ACTIVITIES
A) Give the passage of the MERA Code announcement starting with "With the advancement" and going on through "documentation in Russian.", swapping "developers" for "programmers".
B) Extend the MERA Code announcement from the point where it stops.

── SOURCE DOCUMENT ──

The AI Alliance Russia launches MERA Code — the first open benchmark for evaluating code generation across Tasks
The AI Alliance has unveiled a new evaluation tool —MERA Code — the first comprehensive open benchmark for evaluating large language models (LLMs) in applied programming tasks in Russian. The development of the benchmark involved teams from Sber AI, T-Bank, MWS AI (part of MTS Web Services), Rostelecom, Innopolis University, ITMO University, Skoltech, Central University, and Siberian Neuronets.
With the advancement of large language models, developers are increasingly using AI tools for code generation, task automation, and documentation processing. However, until now, there has been no unified way to assess how well these models handle practical tasks in a Russian-language environment. MERA Code is a significant step toward standardizing and objectively evaluating LLMs in Russian programming tasks. It helps determine how useful and effective modern LLMs truly are for real-world tasks on the local market.
Key Features of MERA Code:
- Transparent LLM Evaluation Methodology for Russian: The first standard that accounts for the specifics of task formulation and documentation in Russian.

───
── DATASET EXTRACT ──

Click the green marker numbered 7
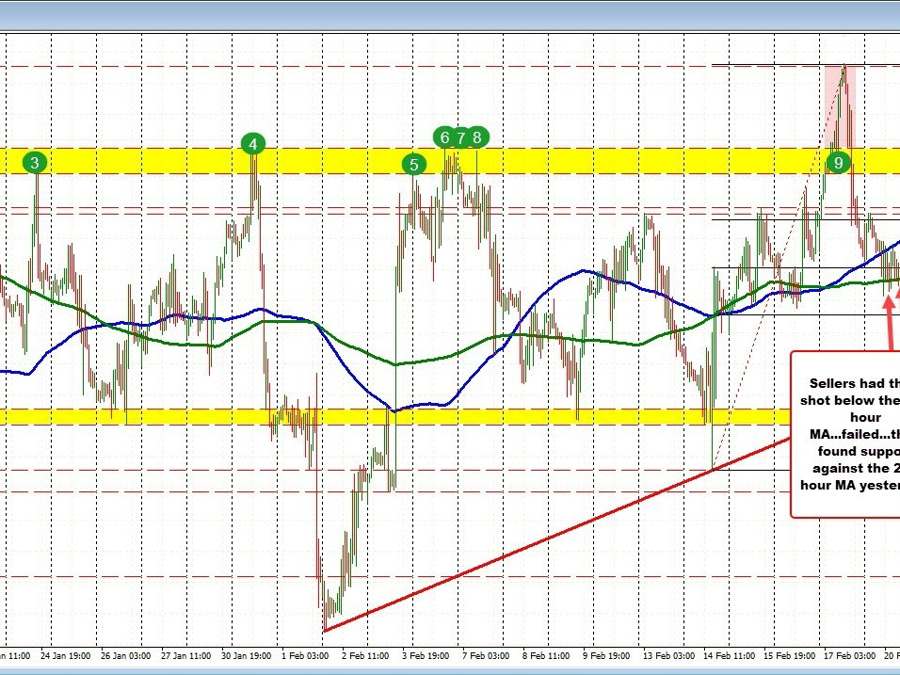The width and height of the screenshot is (900, 675). tap(461, 137)
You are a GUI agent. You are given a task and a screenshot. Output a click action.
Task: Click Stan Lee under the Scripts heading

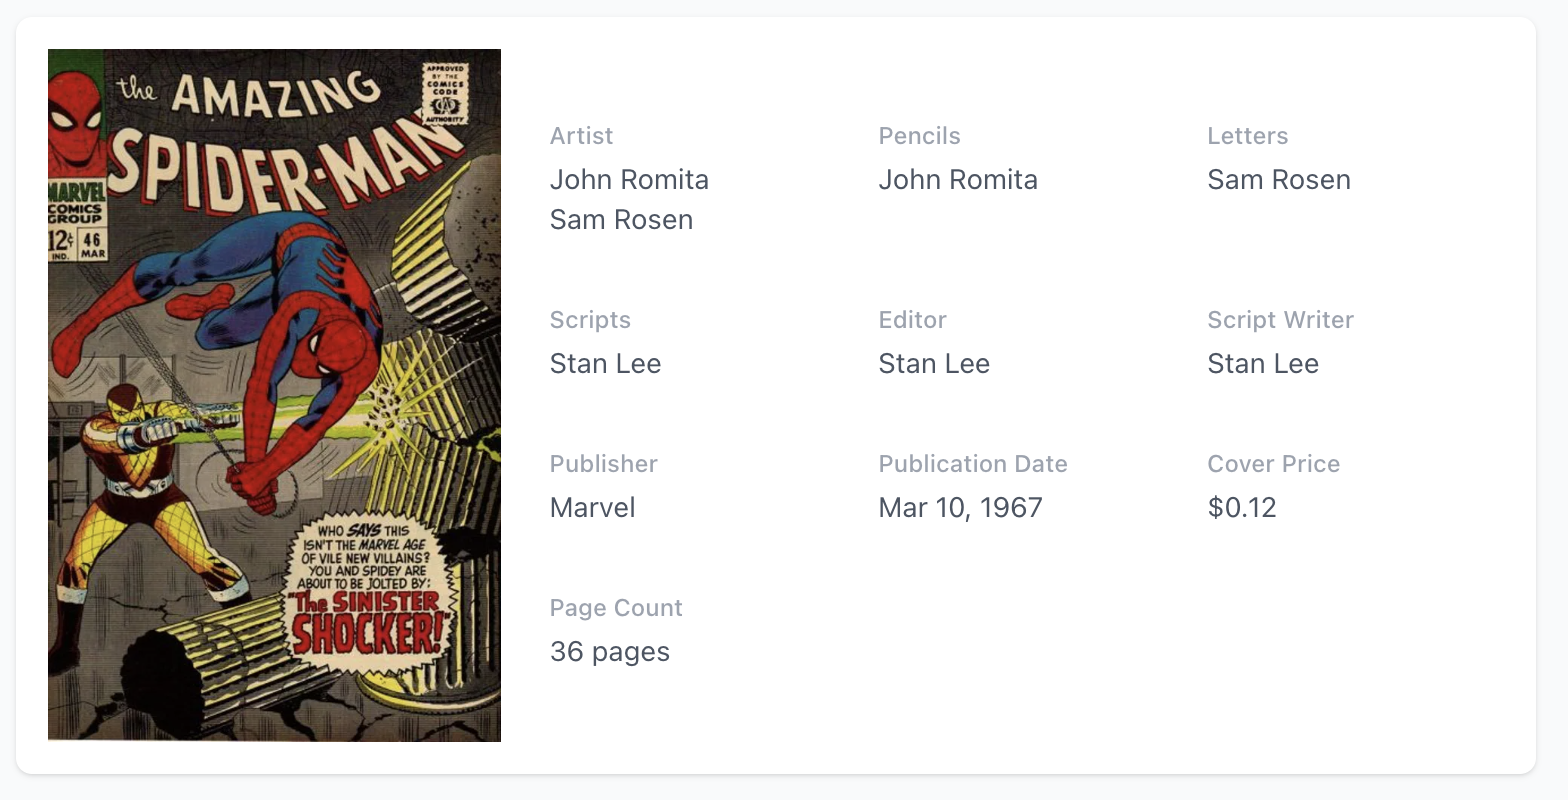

───

TASK RESPONSES
A)
With the advancement of large language models, programmers are increasingly using AI tools for code generation, task automation, and documentation processing. However, until now, there has been no unified way to assess how well these models handle practical tasks in a Russian-language environment. MERA Code is a significant step toward standardizing and objectively evaluating LLMs in Russian programming tasks. It helps determine how useful and effective modern LLMs truly are for real-world tasks on the local market.
Key Features of MERA Code:
- Transparent LLM Evaluation Methodology for Russian: The first standard that accounts for the specifics of task formulation and documentation in Russian.

B)
- Tasks and evaluation methods reflect typical cases encountered by programmers in a Russian-language environment.
- 11 diverse tasks in text2code, code2text, and code2code formats — covering 8 programming languages: Python, Java, C#, JavaScript, Go, C, C++, and Scala.
- Fair testing — code is executed in isolated environments rather than just being assessed based on text.
- An open platform with an end-to-end scoring system, leaderboard, and a user-friendly testing framework.
- Analysis and results cover both open general-purpose models and proprietary code-generation APIs.
The MERA Code tool will be valuable for:
- Developers and engineers, enabling them to choose the most effective models for their projects.
- Researchers, who can objectively compare models under uniform conditions.
- Companies, which can make informed decisions based on open and transparent data about LLM quality.